3.2 Phase 2: Entwicklung einer modulübergreifenden Zusammenhangsperspektive
Huber/Reinmann sehen in sequenziellen Formen der curricularen Implementierung die Gefahr, dass „das Bewusstsein des Zusammenhangs zwischen ihnen [den Modulen, S. Th.] nicht entsteht, bevor günstigenfalls die Abschlussarbeit mit einem solchen Projekt verbunden wird“ (Huber/Reinmann 2019: 138). Diese Einschätzung deckt sich mit weiteren Ergebnissen unserer Gruppendiskussionen. Studierende klagten über verinselte Forschungserfahrungen und ein fehlendes Überblickswissen. Eine Zusammenhangsperspektive kann jedoch nicht durch ein einzelnes Projektteam entwickelt werden, sondern ist Aufgabe aller beteiligten Lehrenden. Für den notwendigen modulübergreifenden Verständigungsprozess konzipierten wir deshalb zwei Elemente, anhand derer im Studienverlauf ein Zusammenhang zwischen den einzelnen Forschungsbezügen hergestellt werden kann: für die Lehrenden den Begleittext ‚Begründungszusammenhang zum Forschen in den
Erziehungswissenschaften‘ und für die Studierenden eine visualisierte ‚Roadmap‘, also eine Landkarte zum Forschenden Studieren im Studiengang Lehramt Gy/Os.
Im Begründungszusammenhang wird mit Blick auf die verschiedenen Forschungsfelder und -traditionen der Erziehungswissenschaft erläutert, was es heißt, im Fachkontext der Erziehungs- und Bildungswissenschaften zu forschen.
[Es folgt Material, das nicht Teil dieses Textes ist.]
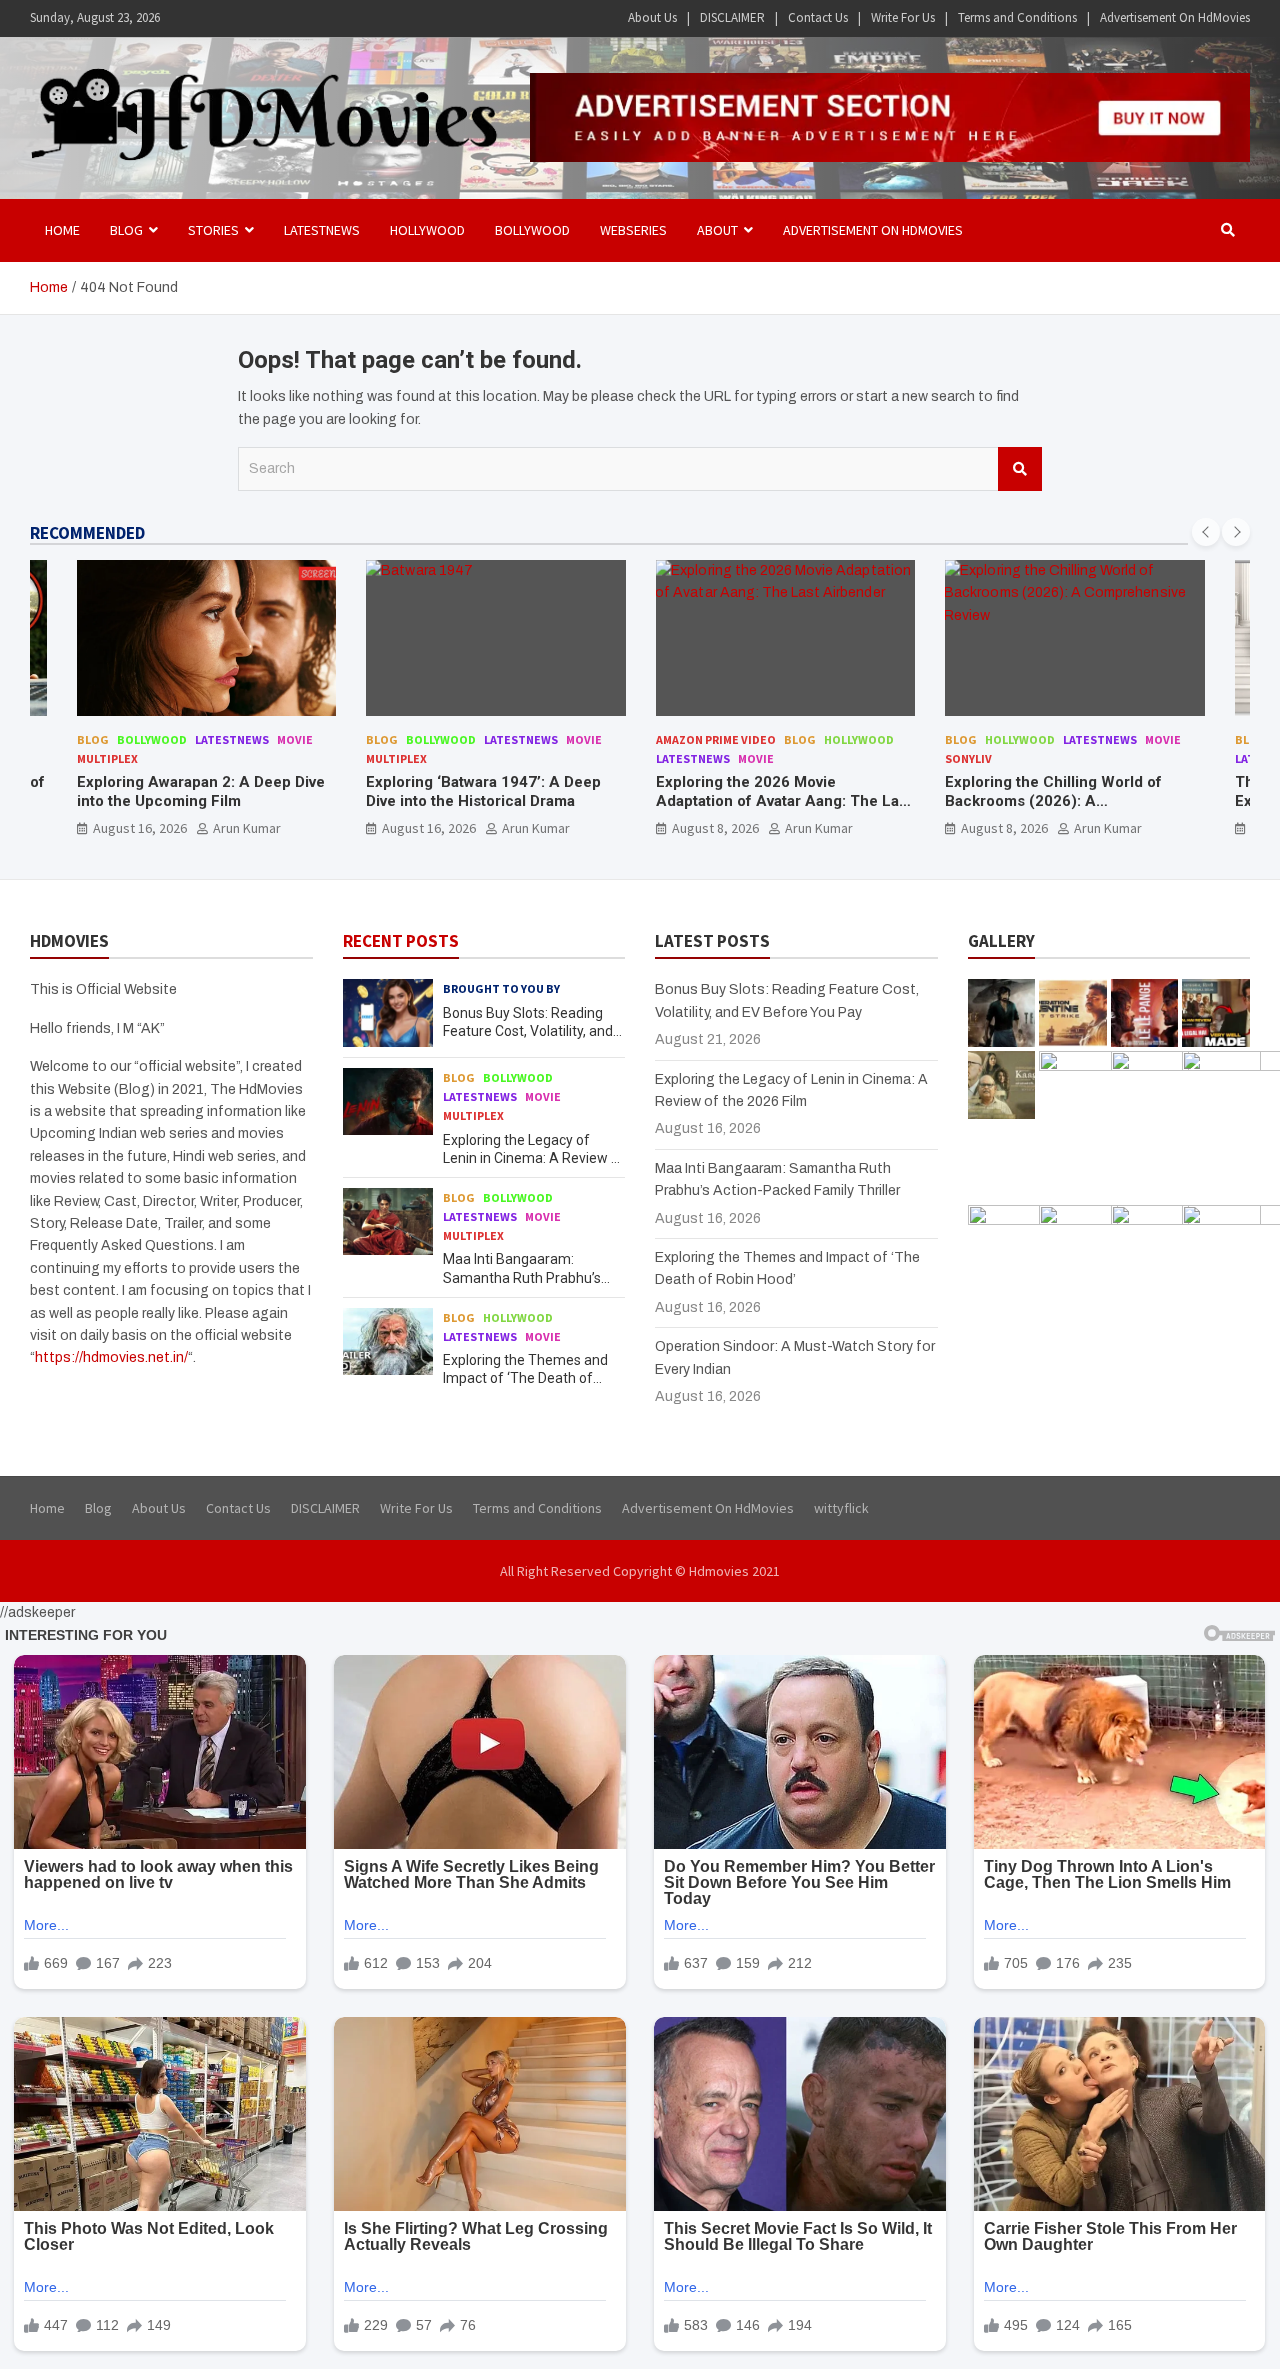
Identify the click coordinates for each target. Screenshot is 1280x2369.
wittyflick (841, 1508)
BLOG (126, 230)
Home (62, 230)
Das Konzept des Forschenden Studierens wird erläutert und für die reflexive Lehrer*innenbildung professionstheoretisch kontextualisiert. Ebenso wird die Etappierung des Forschenden Studierens entlang der Bachelor- und Mastermodule aufgezeigt (Abb. 2). Der Begründungszusammenhang stellt also eine Art Begleittext zur curricularen Einbettung dar und kann seitens der Dozierenden in allen Seminaren und insbesondere in den Vorlesungen aufgerufen werden, um den Studierenden aufzuzeigen, welche Etappe des Forschungszyklus in dem aktuellen Modul fokussiert wird und wie diese mit der Gesamtkomposition des Forschungsprozesses zusammenhängt.
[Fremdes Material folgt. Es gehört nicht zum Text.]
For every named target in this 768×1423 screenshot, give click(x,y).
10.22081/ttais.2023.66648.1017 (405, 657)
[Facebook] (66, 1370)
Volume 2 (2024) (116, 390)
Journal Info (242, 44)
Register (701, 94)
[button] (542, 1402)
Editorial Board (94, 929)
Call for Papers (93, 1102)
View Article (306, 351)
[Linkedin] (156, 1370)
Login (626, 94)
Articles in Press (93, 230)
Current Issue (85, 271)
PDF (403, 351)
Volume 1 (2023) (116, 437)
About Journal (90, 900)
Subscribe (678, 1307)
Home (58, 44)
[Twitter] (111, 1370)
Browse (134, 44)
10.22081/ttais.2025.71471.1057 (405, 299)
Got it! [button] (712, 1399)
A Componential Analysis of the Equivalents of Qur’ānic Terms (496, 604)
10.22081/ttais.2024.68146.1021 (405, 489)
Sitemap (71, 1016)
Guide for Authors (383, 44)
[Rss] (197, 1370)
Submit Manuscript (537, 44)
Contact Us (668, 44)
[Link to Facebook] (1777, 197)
Ergänzend zum Begründungszusammenhang entwickelten wir eine Roadmap, die in Form einer Grafik den gesamten Forschungszyklus in Form einzelner Etappen abbildet.
Diese Übersichtsgrafik wird auf zwei verschiedene Weisen ausdifferenziert:
a) Als Roadmap für Studierende: Diese Version zeigt, in welchen Modulen welche Etappe fokussiert und bearbeitet wird. Die Abbildung 3 zeigt beispielhaft, in welchen Modulen auf welche Weise die Etappe „Präkonzepte explizieren“ thematisiert wird. Für jede Etappe wird darüber hinaus auf Literaturempfehlungen, Beratungsangebote, Handreichungen und Online-Materialien verwiesen.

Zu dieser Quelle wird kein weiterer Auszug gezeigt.